Sir Tim Inaugural Lecture

Just watching the live video feed of Prof. Sir Tim Berners-Lee's inaugural lecture in the Electronics and Computer Science department at Southampton Uni. I can't see the slides which is a nuisance. I thought I'd type up a few notes as I listen.

He started off talking about engineering versus analysis of network systems. And creativity, which is part of engineering.

Amusingly, he is trying to talk about Web 2.0 sites but without mentioning the actual term "Web 2.0".

He made a big point about macrosopic social elements (the web community) deriving from microscopic (URI schemes and HTTP and HTML and stuff and junk). (This is exactly the point I make when trying to explain where TBL fits in to the history of the web: TBL is not responsible for the massive cultural system built on top of the web. It's mere chance that his distributed hypermedia system took root. A lot of people can't distinguish the utility of the web now from the seed protocols (not even ideas, as such, which were already established) that TBL gave us.)

He mentioned something about email and how it's abused.

The web - what it was intended to do and the primary concepts that drive it. Layering technologies on top of one another. Wow. Abstraction.

The web is an information space. A mapping between a URI and some information.

PageRank. Google. Deriving macrosopic web usage models from something very simple like number of links. Audio went a bit rubbish for a while but it's back now.

Wiki. How microscopic behaviour like collaborative editing grows into macroscopic systems like Wikipedia. This will revolutionise democracy and politics.

Blogs. Woo. The Blogosphere. May be rubbish. Who knows. Probably both rubbish and excellent at the same time.

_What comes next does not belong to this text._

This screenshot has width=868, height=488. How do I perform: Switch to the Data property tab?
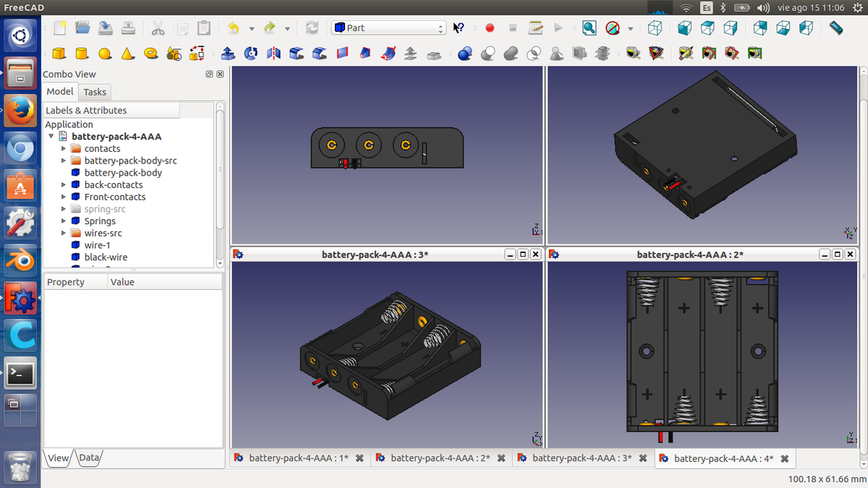pyautogui.click(x=89, y=458)
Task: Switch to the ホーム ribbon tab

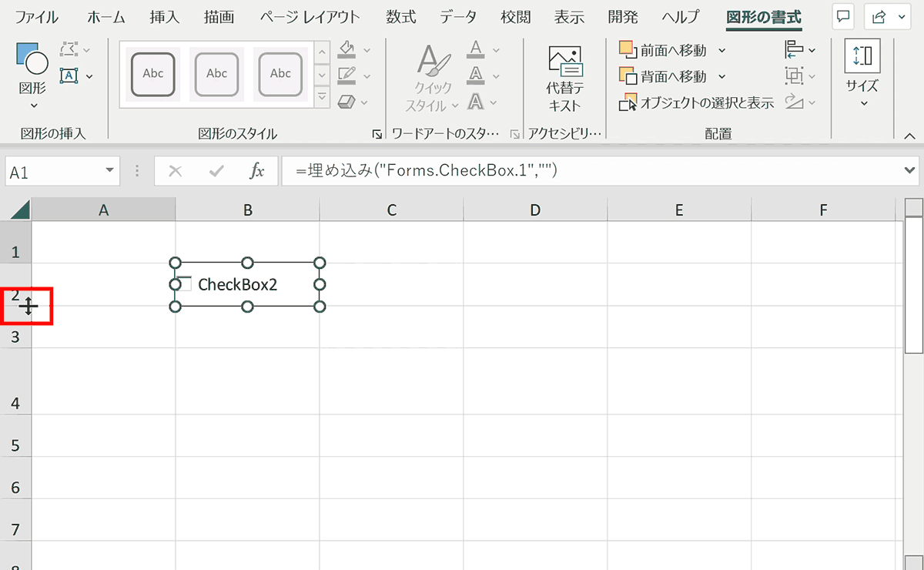Action: (105, 16)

Information in HTML format is not manipulatable. Se we need a semantic web to re-use data as data. RDF, OWL, SPARQL. Use URIs for things rather than web pages. And the relationships between overhead projectors and colours. Merge and query is very easy. FOAF networks. (Yay! I know all about those.)

Some websites are tables, some are trees, some are "hypercubes". (He keeps calling tables and matrices "rectangles". That strikes me a such a cute web-kiddy thing to do, labelling arrays as "Square, daddio" while graphs are new and "cool")

Something to do with trees and top-down OOP. (shrug)

What shape is the Internet? It's a net. (It's not. It's a fluffy cumulus cloud. Every first-year computer science student knows that.) It's robust.

The web is a web. What shape is that? What does that mean? It should be shaped like the world.

Common vocabularies for describing things with RDF. You get local collaboration to produce specific ontologies and you use some terms from global ontologies. Spatial things can be used in lots of applications. Overlapping ontologies.

The web is actually fractal. Structure at all different levels.

Much less work is done in describing ontologies than using them.

Web Science includes

  • User interface for the web. SemWeb doesn't have this.
  • Building resiliant systems. Against slashdotting, attack. At an architectural level.
  • New devices - handheld and large screens.
  • Creativity. Connecting people and making them more effective. Allowing them to understand one another; letting half-formed ideas in two different people's heads on different sides of the planet connect.

Right, done.

It was a whistlestop tour of web science I suppose, but I didn't really feel that it was particularly insightful. Of course I'm not in the business of rationalising the way that the web works. I just program. I think TBL has to try to rationalise it because that's what he's famous for; at a personal level he probably feels people look to him to explain the ways of the beast. But of course he didn't create it. Mainly people just create web apps and it either catches on or not, or it needs a bit of pointling to actually make it work the way people want it to. With a lot of Web 2.0 sites, it just involves a huge amount of development to get to the point of having a web app that works well enough and scales, and then creative ideas can be tried out on pieces, beta tested and deployed.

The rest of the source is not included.